For my wife, when the blast of the shofar cuts through everything else, that ancient sound isn’t just a religious ritual — it’s a reigniting of who she is as a Jewish person. It’s more than ceremony; it’s a state of being, a call that reminds us not just of our obligations, but of our identity itself.
As we enter 5786, this season of teshuvah — of washing away what clings to us and beginning anew — we face a profound challenge that goes beyond personal reflection and renewal. The story of the Jewish people is being rewritten, and we are not the ones holding the pen.
The power of antisemitic narratives has seeped into mainstream discourse with alarming effectiveness. To the uninformed and ill-intended the stories are believable and palpable, and leave many Jews feeling bereft and uncertain. When the entertainment industry boycotts Israeli filmmakers, when the International Association of Genocide Scholars passes resolutions against Israel, we respond as we must — with counter-narratives, with counter-facts, with our own scholars and creatives pushing back. But the genie is out of the bottle and there is no putting it back.
The uncomfortable truth: countering a narrative you didn’t write is not a strategy for success. It is not about Jews being bad at PR, or being outspent. When we exert all our energy reacting to hatred and lies, we cede the fundamental power of something we mastered millennia ago — storytelling itself.
I liken the current situation to a storm on the ocean. Do not underestimate it, it has the power to kill. Its violent force consumes every moment with its battering waves and howling winds. But not far below the surface, the deep ocean currents continue their ancient circulation around the globe.
Those currents take approximately 500 years to circumnavigate the earth. The last time the same body of water touched the eastern seaboard of America, Christopher Columbus was sailing the surface. It seems like a long time — until you realize the Jewish people have made that journey at least seven times in our documented civilization. We have weathered many storms. We know something about moving through deep waters.
This is the power of the Jewish story: it’s not about memes or tweets or moments of viral gratification. When the shofar blows, it is about who we are at a fundamental level, rooted in 3,500 years of values, tradition, and enduring identity. As brand guru Eitan Chitayat says, “The Jewish people have the best brand.” The solution therefore isn’t to fight harder against the narratives of inferior and hateful brands, it’s to tell our own story better.
Every Jewish person has a story. Whether you can trace your lineage back to Maimonides through centuries of learning and tradition, or you converted to Judaism in Los Angeles two years ago and are celebrating your third Rosh Hashanah as a Jew (me), you are an inheritor of the same long history. Everyone has their own unique story to tell as a Jew living in the world today.

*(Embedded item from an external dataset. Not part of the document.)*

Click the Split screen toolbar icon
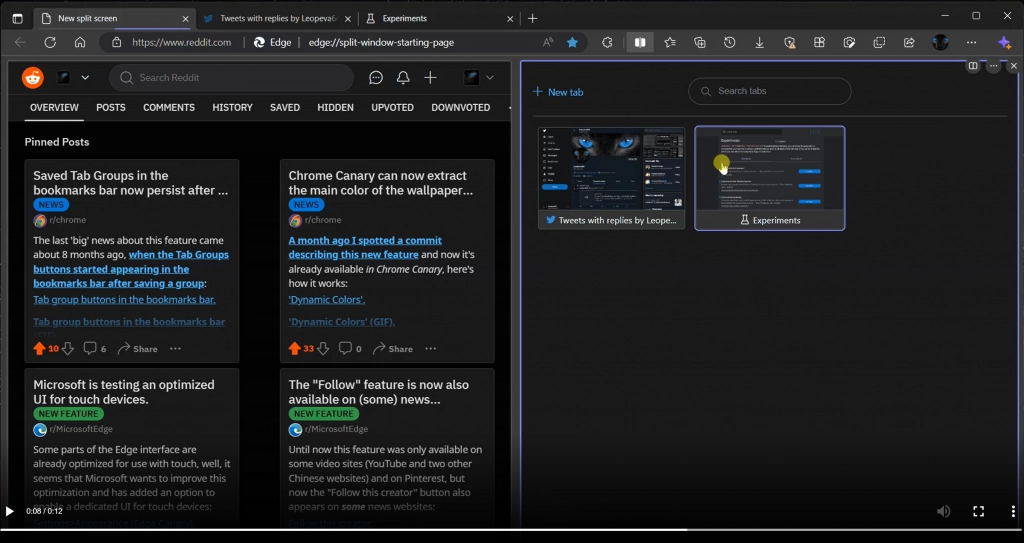Viewport: 1024px width, 543px height. pos(640,42)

When I converted and Rabbi Adam Kligfeld insisted I take the name David Ben Avraham v Sara, I protested. I had other ideas. But he reminded me there is no greater honor than to be the son of Abraham and Sarah—not just inheriting Abraham’s lineage as the first person to choose Judaism, but becoming an inheritor of the entire Jewish story that began right there.

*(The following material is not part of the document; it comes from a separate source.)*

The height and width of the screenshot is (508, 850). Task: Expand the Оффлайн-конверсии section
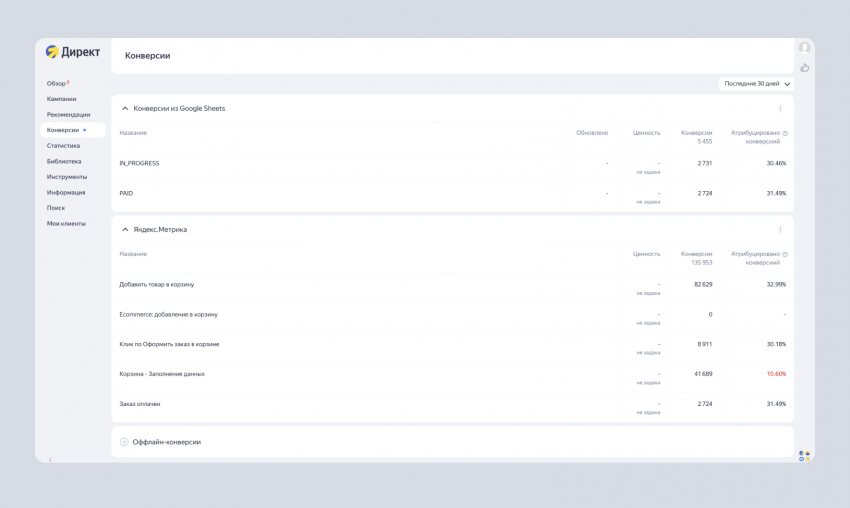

That’s who we all are: inheritors and authors simultaneously. We carry forward an ancient narrative while writing new chapters with our own lives, our own choices, our own ways of being Jewish in this moment.
This Rosh Hashanah, as the shofar calls us back to ourselves, we need to remember that we are more than our reactions to antisemitism. We are more than they care to identify by. We are more caring than indifferent, more embracing than exclusive, more healing than harming, more building than breaking, more living than surviving, more hopeful than afraid.

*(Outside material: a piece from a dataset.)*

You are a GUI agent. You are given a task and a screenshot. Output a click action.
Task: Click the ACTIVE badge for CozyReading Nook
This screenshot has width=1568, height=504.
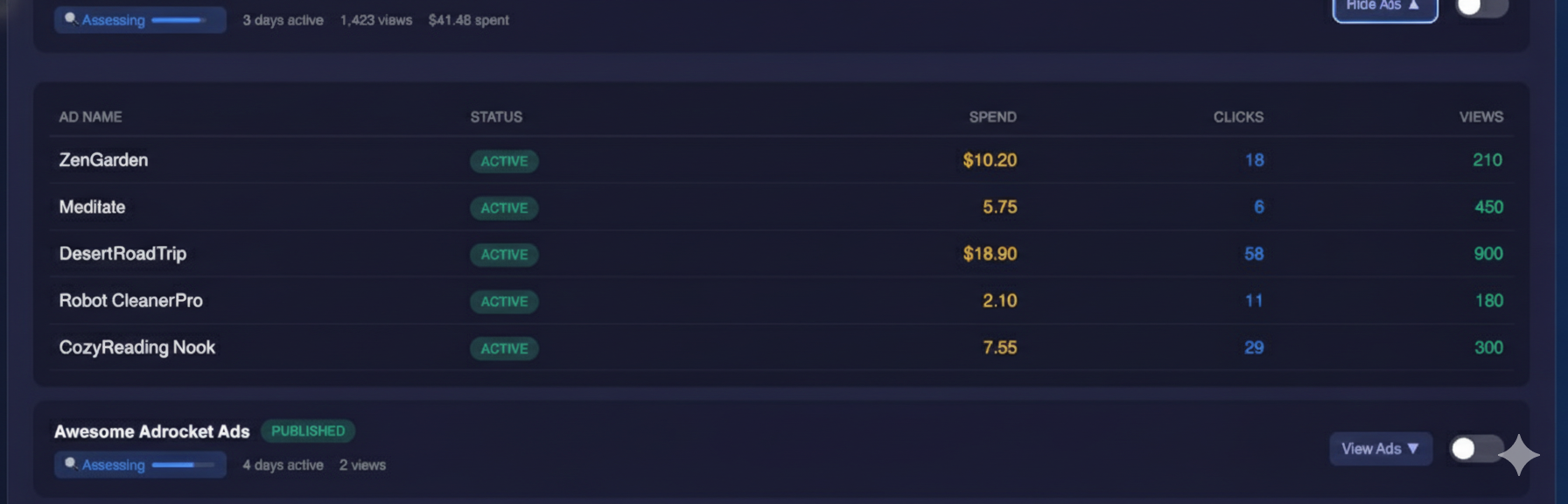click(504, 348)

This is who we are. We are the Jewish people — many stories, but one people. We flow in the same deep enduring current.
It is time to stop letting others define us and start defining ourselves — to be authentic, confident, and never hide who we are. We may need to defend ourselves but the Jewish story is not a counter-narrative, it is the foundational and defining narrative of West European civilization.
As we enter this new year, let the sound of the shofar remind us: we are not just responding to the storm on the surface. We are the deep current itself, and we have been moving through these waters for thousands of years.
The question isn’t whether we’ll survive this moment. The question is: what story will we choose to tell?
L’shanah tovah u’metukah — may this be a good and sweet year, filled with our own authentic voices.
Stephen D. Smith is CEO of Memory Workers and Executive Director Emeritus of USC Shoah Foundation.